ADPD Chairperson Carmel Cacopardo said: “A post-pandemic recovery strategy is in the offing. We insist that every company, especially the large ones, including: banks, insurance companies and financial sector companies that received or will receive some form of public aid, should be obliged to change their operations concretely, in order that mean global temperature increase is kept below 1.5°C.

“These plans, based on science, should include clear targets for companies to achieve a zero carbon target as quickly as possible. There should also be investment to improve the electricity distribution system not only to reduce energy losses but also to make it possible to better transmit and distribute a larger volumes of renewable energy generated in residential areas.”

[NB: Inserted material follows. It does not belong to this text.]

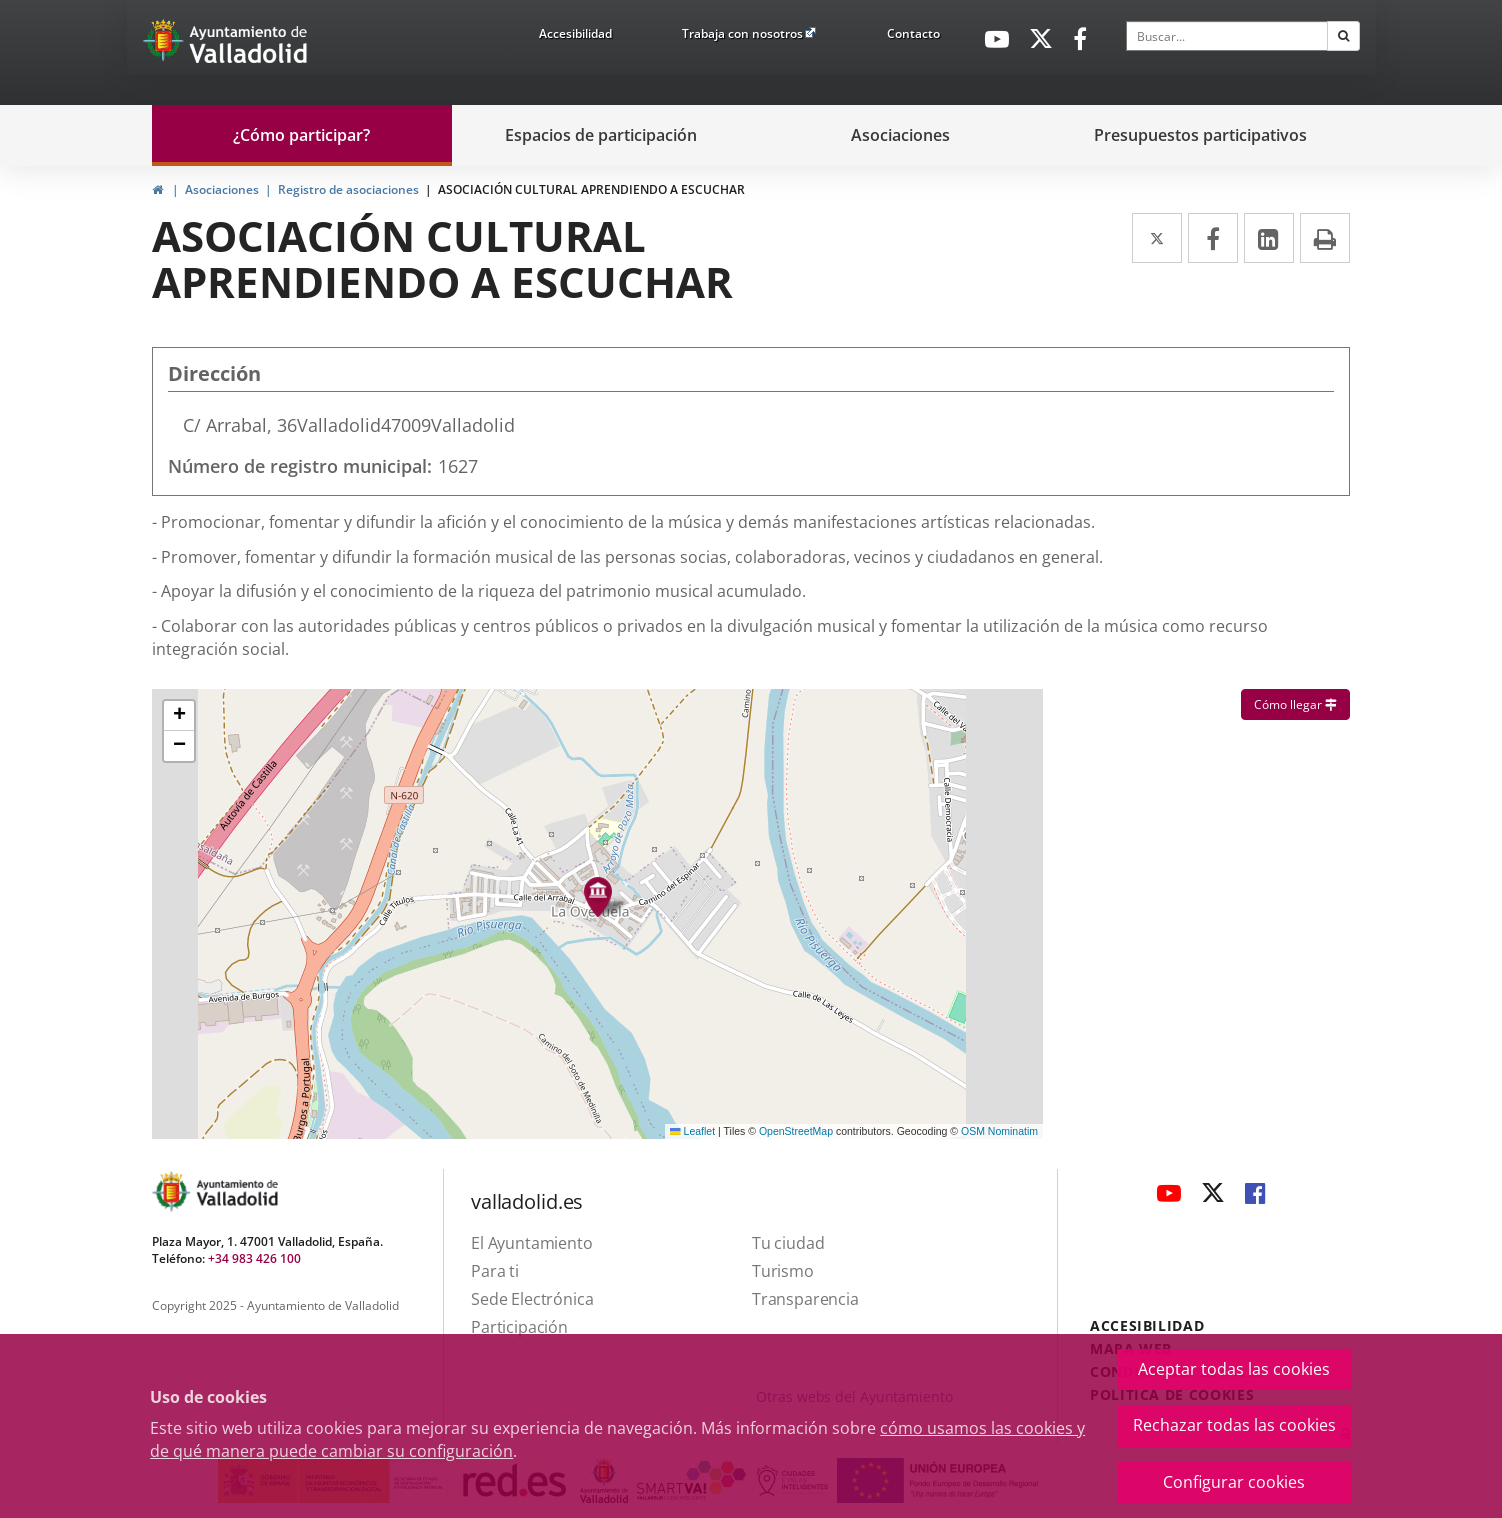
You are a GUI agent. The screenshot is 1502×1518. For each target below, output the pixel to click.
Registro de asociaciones (348, 189)
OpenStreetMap (796, 1131)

The European Commission had shut the door to any funding for Malta’s gas pipeline earlier in 2021, after informing the government that its proposal for a €400 million “hydrogen-ready” pipeline fell short of a sufficient justification.

Malta had already failed to obtain financing in 2019 from the Connecting Europe Facility (CEF) funds due to the Commission’s de-prioritisation of gas projects in its bid to move fast on climate change targets. In 2020 it proposed to have the gas pipeline be able to procure hydrogen in a bid to placate EC decision-makers, but its proposal did not provide a detailed assessment of alternative options for renewable gases and other decarbonisation objectives.